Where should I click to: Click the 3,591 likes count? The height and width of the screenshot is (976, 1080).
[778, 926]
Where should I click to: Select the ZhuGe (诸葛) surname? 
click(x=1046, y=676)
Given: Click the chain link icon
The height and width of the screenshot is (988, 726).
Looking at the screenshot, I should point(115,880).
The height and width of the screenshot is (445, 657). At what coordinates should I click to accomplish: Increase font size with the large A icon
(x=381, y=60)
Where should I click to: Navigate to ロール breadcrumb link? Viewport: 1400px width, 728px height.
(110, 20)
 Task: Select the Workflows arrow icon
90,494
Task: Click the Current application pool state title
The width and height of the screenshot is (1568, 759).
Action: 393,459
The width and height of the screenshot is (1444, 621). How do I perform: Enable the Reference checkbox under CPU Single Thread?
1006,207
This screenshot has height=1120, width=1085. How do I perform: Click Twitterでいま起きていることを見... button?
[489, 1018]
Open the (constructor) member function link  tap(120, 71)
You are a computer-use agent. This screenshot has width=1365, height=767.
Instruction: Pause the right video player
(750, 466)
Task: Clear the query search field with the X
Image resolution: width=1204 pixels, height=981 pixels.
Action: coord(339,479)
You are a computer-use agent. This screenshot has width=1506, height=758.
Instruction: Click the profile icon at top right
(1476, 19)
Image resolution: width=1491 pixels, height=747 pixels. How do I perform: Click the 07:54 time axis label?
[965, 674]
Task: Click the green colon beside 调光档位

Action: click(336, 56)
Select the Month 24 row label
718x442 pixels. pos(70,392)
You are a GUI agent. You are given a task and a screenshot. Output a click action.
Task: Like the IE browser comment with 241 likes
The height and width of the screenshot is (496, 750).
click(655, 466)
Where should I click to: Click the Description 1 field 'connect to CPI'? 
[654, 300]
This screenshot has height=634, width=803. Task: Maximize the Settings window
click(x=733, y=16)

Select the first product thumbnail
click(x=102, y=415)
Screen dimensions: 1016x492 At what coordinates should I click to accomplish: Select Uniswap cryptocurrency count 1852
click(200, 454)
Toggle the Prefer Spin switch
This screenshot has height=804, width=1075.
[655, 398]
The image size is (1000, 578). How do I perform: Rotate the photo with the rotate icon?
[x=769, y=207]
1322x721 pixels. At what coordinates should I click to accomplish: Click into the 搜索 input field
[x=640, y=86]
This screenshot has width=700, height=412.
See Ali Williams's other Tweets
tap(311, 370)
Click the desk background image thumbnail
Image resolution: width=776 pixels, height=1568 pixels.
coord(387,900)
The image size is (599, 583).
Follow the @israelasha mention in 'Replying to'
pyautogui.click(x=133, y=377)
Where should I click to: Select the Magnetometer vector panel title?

======

* GIVEN PROBLEM *
Copy every one of the entries above word for word, with nothing added, dropped, or changed.

* RESULT OF THIS EXERCISE *
Where should I click to: Click the 3,591 likes count? The height and width of the screenshot is (976, 1080).
[778, 926]
Where should I click to: Select the ZhuGe (诸葛) surname? 
click(x=1046, y=676)
Given: Click the chain link icon
The height and width of the screenshot is (988, 726).
Looking at the screenshot, I should point(115,880).
The height and width of the screenshot is (445, 657). At what coordinates should I click to accomplish: Increase font size with the large A icon
(x=381, y=60)
Where should I click to: Navigate to ロール breadcrumb link? Viewport: 1400px width, 728px height.
(110, 20)
 Task: Select the Workflows arrow icon
90,494
Task: Click the Current application pool state title
The width and height of the screenshot is (1568, 759).
Action: 393,459
The width and height of the screenshot is (1444, 621). How do I perform: Enable the Reference checkbox under CPU Single Thread?
1006,207
This screenshot has height=1120, width=1085. How do I perform: Click Twitterでいま起きていることを見... button?
[489, 1018]
Open the (constructor) member function link  tap(120, 71)
You are a computer-use agent. This screenshot has width=1365, height=767.
Instruction: Pause the right video player
(750, 466)
Task: Clear the query search field with the X
Image resolution: width=1204 pixels, height=981 pixels.
Action: coord(339,479)
You are a computer-use agent. This screenshot has width=1506, height=758.
Instruction: Click the profile icon at top right
(1476, 19)
Image resolution: width=1491 pixels, height=747 pixels. How do I perform: Click the 07:54 time axis label?
[965, 674]
Task: Click the green colon beside 调光档位

Action: click(336, 56)
Select the Month 24 row label
718x442 pixels. pos(70,392)
You are a GUI agent. You are given a task and a screenshot. Output a click action.
Task: Like the IE browser comment with 241 likes
The height and width of the screenshot is (496, 750).
click(655, 466)
Where should I click to: Click the Description 1 field 'connect to CPI'? 
[654, 300]
This screenshot has height=634, width=803. Task: Maximize the Settings window
click(x=733, y=16)

Select the first product thumbnail
click(x=102, y=415)
Screen dimensions: 1016x492 At what coordinates should I click to accomplish: Select Uniswap cryptocurrency count 1852
click(200, 454)
Toggle the Prefer Spin switch
This screenshot has height=804, width=1075.
[655, 398]
The image size is (1000, 578). How do I perform: Rotate the photo with the rotate icon?
[x=769, y=207]
1322x721 pixels. At what coordinates should I click to accomplish: Click into the 搜索 input field
[x=640, y=86]
This screenshot has width=700, height=412.
See Ali Williams's other Tweets
tap(311, 370)
Click the desk background image thumbnail
Image resolution: width=776 pixels, height=1568 pixels.
coord(387,900)
The image size is (599, 583).
Follow the @israelasha mention in 'Replying to'
pyautogui.click(x=133, y=377)
Where should I click to: Select the Magnetometer vector panel title?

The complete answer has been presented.